In so doing, the Merck court listed several factors it found important to consider when determining whether to apply the doctrine of inevitable disclosure, including (1) the circumstances surrounding the termination of employment; (2) the importance of the employee's job or position; (3) the type of work performed by the employee; (4) the kind of information sought to be protected and the value of the information; (5) the degree of competition between the former and new employer; (6) the new employer's efforts to safeguard the former employer's trade secrets; (7) the former employer's lack of forthrightness in his activities before accepting his job and in his testimony; and (8) the degree of similarity between the employee's former and current position.

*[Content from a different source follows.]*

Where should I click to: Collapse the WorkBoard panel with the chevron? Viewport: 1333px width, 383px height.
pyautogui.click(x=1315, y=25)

The court will assume-without deciding-that North Carolina would adopt the doctrine of inevitable disclosure under certain circumstances. Nevertheless, examining the factors set forth in Merck, the court does not find that Plaintiffs have made the showing necessary for an issuance of a preliminary injunction prohibiting Defendant Johnson from competitive activity on the basis of threatened inevitable disclosure. First, the court emphasizes, again, that Johnson and the other Defendants have consented to not utilizing any information that is in the custody of Clark Walton. Plaintiffs have not convincingly shown that this information[6]-being held by a third party custodian-will be "inevitably disclosed" should Johnson continue to work for the other defendants in sales. Second, all of the factors typically considered by courts in an inevitable disclosure analysis are hotly disputed by the parties, and the court does not find Plaintiffs evidence to clearly establish any of them. Third, Plaintiffs point to Johnson's deletion of items from the Dropbox Account, as evidence that he will use trade secrets of Plaintiffs. There is no indication in the record, however, that any of these items contain "trade secrets" under the law. Plaintiffs maintain it is not their fault they cannot articulate what, exactly, was deleted from the Dropbox Account, but it is undisputed that they had access to the Account on September 26, 2014, at which time they would have been able to ascertain the contents of any files. Under these circumstances, the court will not infer that what Defendant Johnson allegedly deleted constituted trade secrets, or even property, of Spirax. Accordingly, on this record, the court is left to hypothesize what, exactly, Defendant Johnson may disclose to the other defendants while he works for them. This is not sufficient to show a likelihood of success on the merits on an "inevitable disclosure" theory, and consequently, Plaintiffs further request for injunctive relief[7] is not appropriate.

IV. Conclusion

For the foregoing reasons, Plaintiffs Motion for Preliminary Injunction [DE-25] is DENIED to the extent it seeks further relief than that allowed in the court's October 23, 2014, Order [DE-51].